=== Section Start ===
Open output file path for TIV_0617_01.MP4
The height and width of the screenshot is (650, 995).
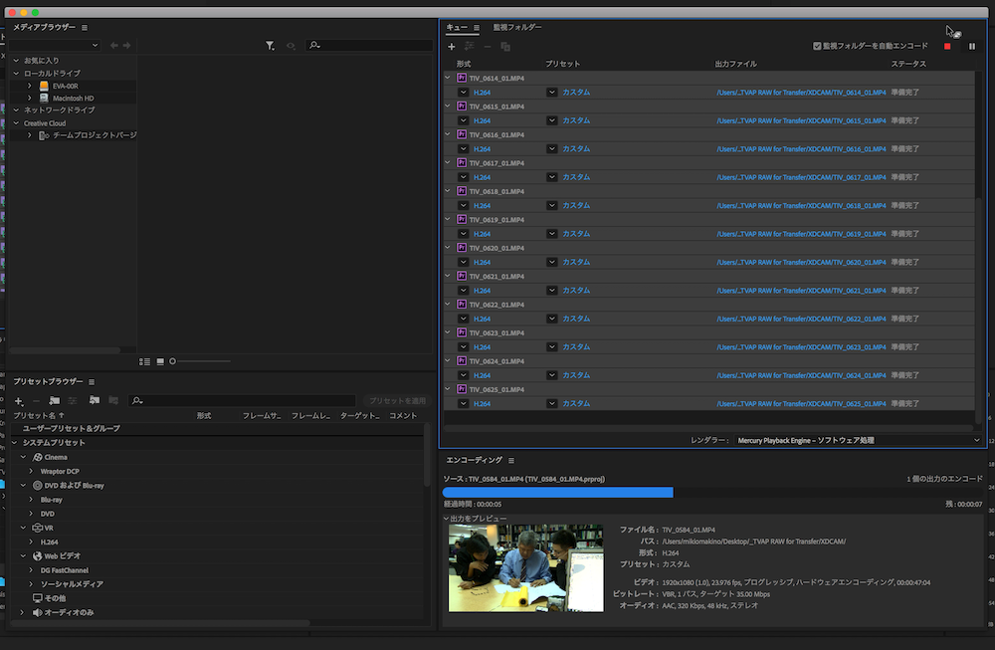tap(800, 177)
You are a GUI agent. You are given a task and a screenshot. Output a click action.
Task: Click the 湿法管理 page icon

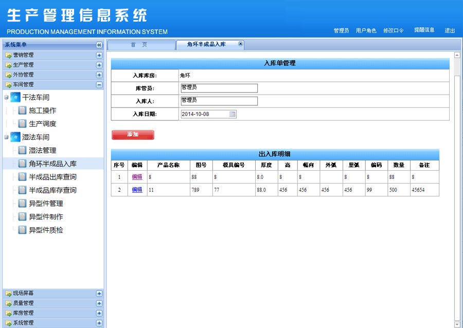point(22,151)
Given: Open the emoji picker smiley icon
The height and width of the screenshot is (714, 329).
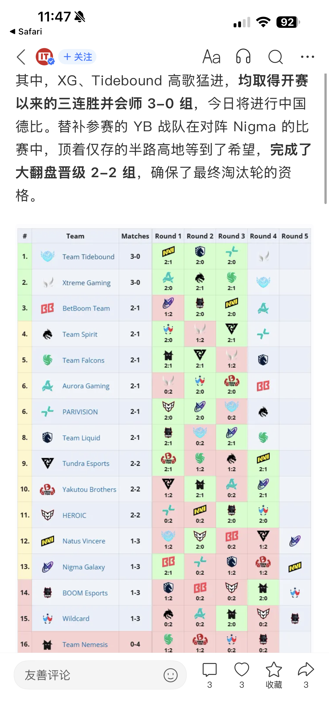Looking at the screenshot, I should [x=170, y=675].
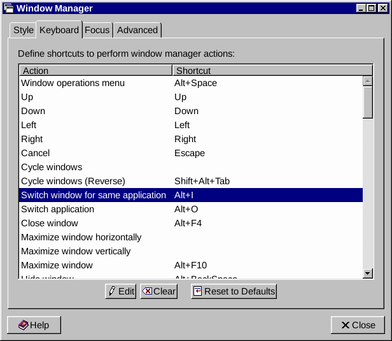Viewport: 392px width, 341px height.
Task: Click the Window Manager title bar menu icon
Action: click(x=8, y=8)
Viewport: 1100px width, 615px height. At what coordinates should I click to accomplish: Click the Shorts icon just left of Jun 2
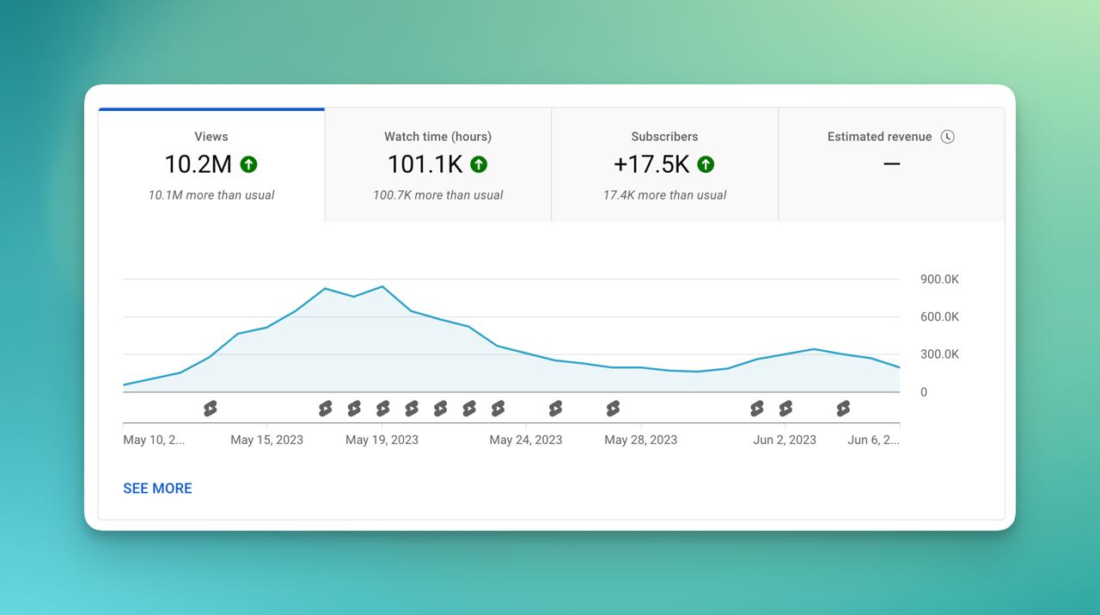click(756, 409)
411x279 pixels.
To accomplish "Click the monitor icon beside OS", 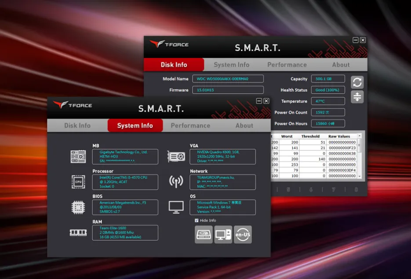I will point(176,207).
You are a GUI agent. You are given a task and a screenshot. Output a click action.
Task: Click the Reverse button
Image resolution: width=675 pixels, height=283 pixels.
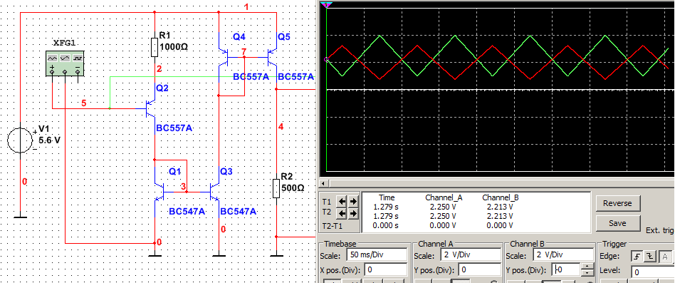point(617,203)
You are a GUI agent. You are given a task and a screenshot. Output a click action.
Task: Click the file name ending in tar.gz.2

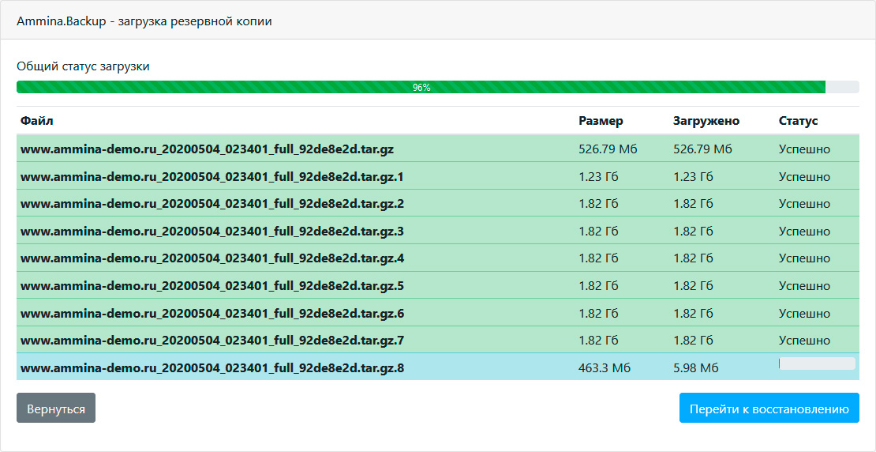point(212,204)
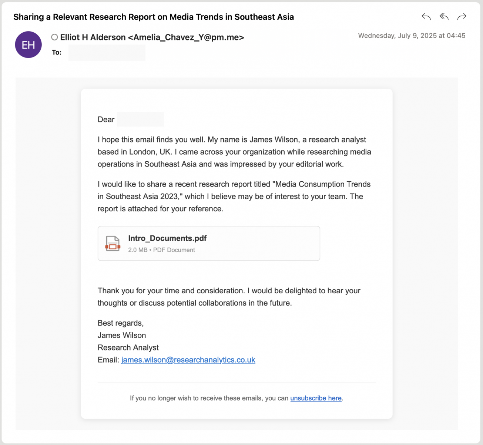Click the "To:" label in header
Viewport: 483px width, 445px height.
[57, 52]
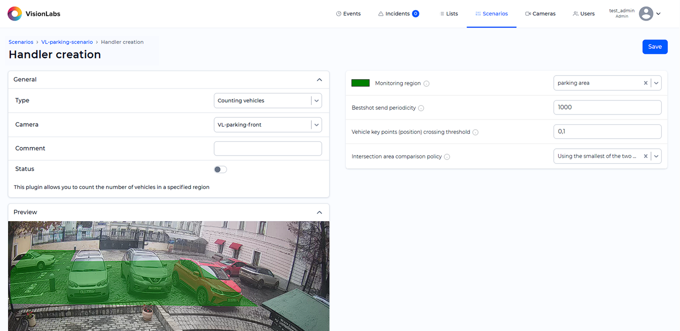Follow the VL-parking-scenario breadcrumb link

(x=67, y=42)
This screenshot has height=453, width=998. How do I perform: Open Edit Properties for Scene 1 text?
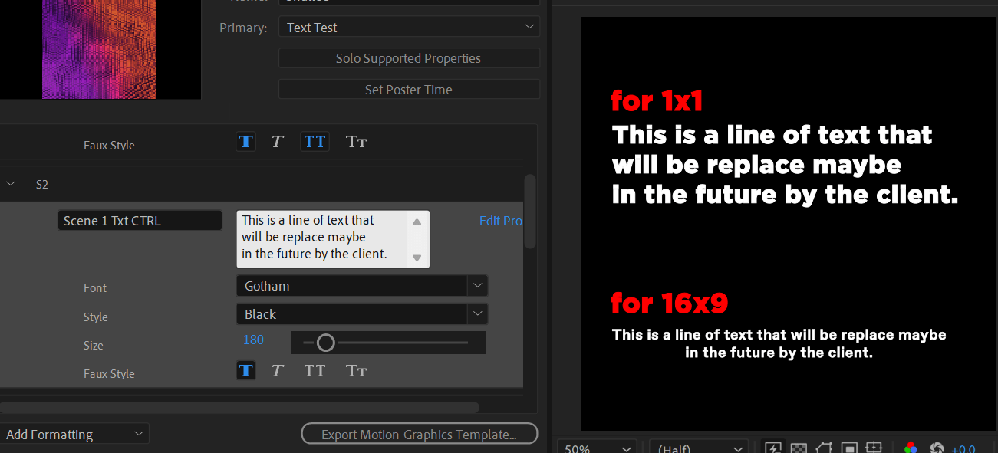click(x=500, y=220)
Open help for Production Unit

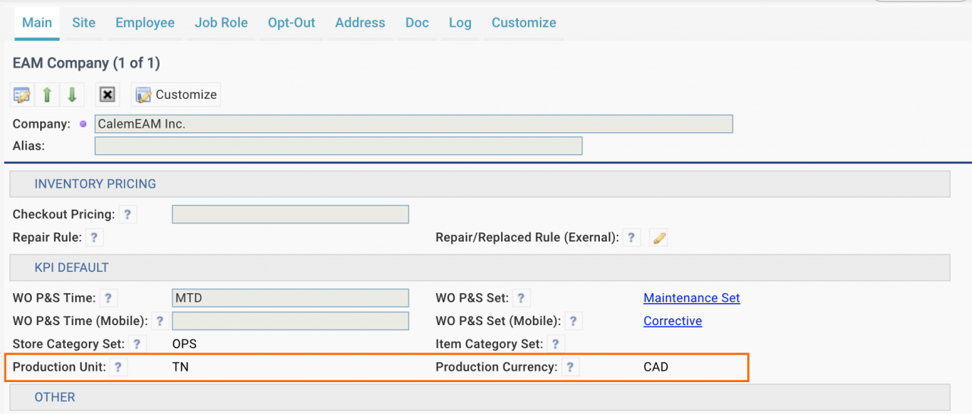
=== Section End ===
=== Section Start ===
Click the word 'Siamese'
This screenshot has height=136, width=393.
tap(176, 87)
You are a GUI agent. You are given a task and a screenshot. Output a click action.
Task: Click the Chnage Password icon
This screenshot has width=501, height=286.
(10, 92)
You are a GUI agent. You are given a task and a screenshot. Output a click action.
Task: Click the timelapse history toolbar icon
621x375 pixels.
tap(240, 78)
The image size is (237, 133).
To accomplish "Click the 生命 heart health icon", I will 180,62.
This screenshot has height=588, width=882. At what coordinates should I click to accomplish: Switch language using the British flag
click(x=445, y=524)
=== Section End ===
ABOUT THIS TASK: Nothing but the lines from the one with "Open output file path for TIV_0617_01.MP4" to the one with "Given: Open the emoji picker smiley icon" above, both included, should be transcribed, exactly and without pictures.

WRITTEN REPLY:
Open output file path for TIV_0617_01.MP4
The height and width of the screenshot is (650, 995).
tap(800, 177)
You are a GUI agent. You are given a task and a screenshot. Output a click action.
Task: Click the 湿法管理 page icon

point(22,151)
Given: Open the emoji picker smiley icon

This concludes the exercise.